Problem statement >> Every line of the material is to be reproduced verbatim.

Source material >>
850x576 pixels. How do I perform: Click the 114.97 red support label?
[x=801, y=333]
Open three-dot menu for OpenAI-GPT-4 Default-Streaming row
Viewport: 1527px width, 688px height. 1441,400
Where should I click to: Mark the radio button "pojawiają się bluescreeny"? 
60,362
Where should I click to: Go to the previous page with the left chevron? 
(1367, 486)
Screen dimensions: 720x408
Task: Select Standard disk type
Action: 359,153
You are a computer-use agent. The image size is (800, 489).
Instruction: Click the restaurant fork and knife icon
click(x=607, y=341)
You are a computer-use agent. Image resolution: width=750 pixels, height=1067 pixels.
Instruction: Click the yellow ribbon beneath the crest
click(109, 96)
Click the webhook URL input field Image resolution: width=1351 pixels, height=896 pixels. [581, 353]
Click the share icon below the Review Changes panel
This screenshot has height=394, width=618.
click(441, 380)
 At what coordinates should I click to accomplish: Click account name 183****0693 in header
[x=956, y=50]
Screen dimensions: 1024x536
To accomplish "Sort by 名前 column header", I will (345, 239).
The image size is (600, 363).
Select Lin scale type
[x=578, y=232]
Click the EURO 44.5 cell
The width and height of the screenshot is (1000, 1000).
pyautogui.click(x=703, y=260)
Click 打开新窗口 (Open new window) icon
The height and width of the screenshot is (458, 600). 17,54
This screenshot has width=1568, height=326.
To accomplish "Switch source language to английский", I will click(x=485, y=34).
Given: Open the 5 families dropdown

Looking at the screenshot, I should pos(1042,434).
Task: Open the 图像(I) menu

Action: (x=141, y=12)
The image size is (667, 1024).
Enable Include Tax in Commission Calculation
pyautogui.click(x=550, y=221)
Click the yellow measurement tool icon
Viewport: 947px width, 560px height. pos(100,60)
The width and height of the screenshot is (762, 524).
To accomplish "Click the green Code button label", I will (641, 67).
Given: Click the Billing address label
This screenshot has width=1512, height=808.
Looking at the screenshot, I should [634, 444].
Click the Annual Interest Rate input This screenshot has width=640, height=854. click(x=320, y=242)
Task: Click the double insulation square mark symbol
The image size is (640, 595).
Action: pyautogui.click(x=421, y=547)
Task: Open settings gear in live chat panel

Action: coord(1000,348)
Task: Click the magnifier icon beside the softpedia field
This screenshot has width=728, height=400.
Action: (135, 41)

Output of the exercise >>
850x576 pixels. How do I perform: Click the 114.97 red support label?
[x=801, y=333]
Open three-dot menu for OpenAI-GPT-4 Default-Streaming row
Viewport: 1527px width, 688px height. 1441,400
Where should I click to: Mark the radio button "pojawiają się bluescreeny"? 
60,362
Where should I click to: Go to the previous page with the left chevron? 
(1367, 486)
Screen dimensions: 720x408
Task: Select Standard disk type
Action: 359,153
You are a computer-use agent. The image size is (800, 489).
Instruction: Click the restaurant fork and knife icon
click(x=607, y=341)
You are a computer-use agent. Image resolution: width=750 pixels, height=1067 pixels.
Instruction: Click the yellow ribbon beneath the crest
click(109, 96)
Click the webhook URL input field Image resolution: width=1351 pixels, height=896 pixels. [581, 353]
Click the share icon below the Review Changes panel
This screenshot has height=394, width=618.
click(441, 380)
 At what coordinates should I click to accomplish: Click account name 183****0693 in header
[x=956, y=50]
Screen dimensions: 1024x536
To accomplish "Sort by 名前 column header", I will (345, 239).
The image size is (600, 363).
Select Lin scale type
[x=578, y=232]
Click the EURO 44.5 cell
The width and height of the screenshot is (1000, 1000).
pyautogui.click(x=703, y=260)
Click 打开新窗口 (Open new window) icon
The height and width of the screenshot is (458, 600). 17,54
This screenshot has width=1568, height=326.
To accomplish "Switch source language to английский", I will click(x=485, y=34).
Given: Open the 5 families dropdown

Looking at the screenshot, I should pos(1042,434).
Task: Open the 图像(I) menu

Action: (x=141, y=12)
The image size is (667, 1024).
Enable Include Tax in Commission Calculation
pyautogui.click(x=550, y=221)
Click the yellow measurement tool icon
Viewport: 947px width, 560px height. pos(100,60)
The width and height of the screenshot is (762, 524).
To accomplish "Click the green Code button label", I will (641, 67).
Given: Click the Billing address label
This screenshot has width=1512, height=808.
Looking at the screenshot, I should [634, 444].
Click the Annual Interest Rate input This screenshot has width=640, height=854. click(x=320, y=242)
Task: Click the double insulation square mark symbol
The image size is (640, 595).
Action: pyautogui.click(x=421, y=547)
Task: Open settings gear in live chat panel

Action: coord(1000,348)
Task: Click the magnifier icon beside the softpedia field
This screenshot has width=728, height=400.
Action: (135, 41)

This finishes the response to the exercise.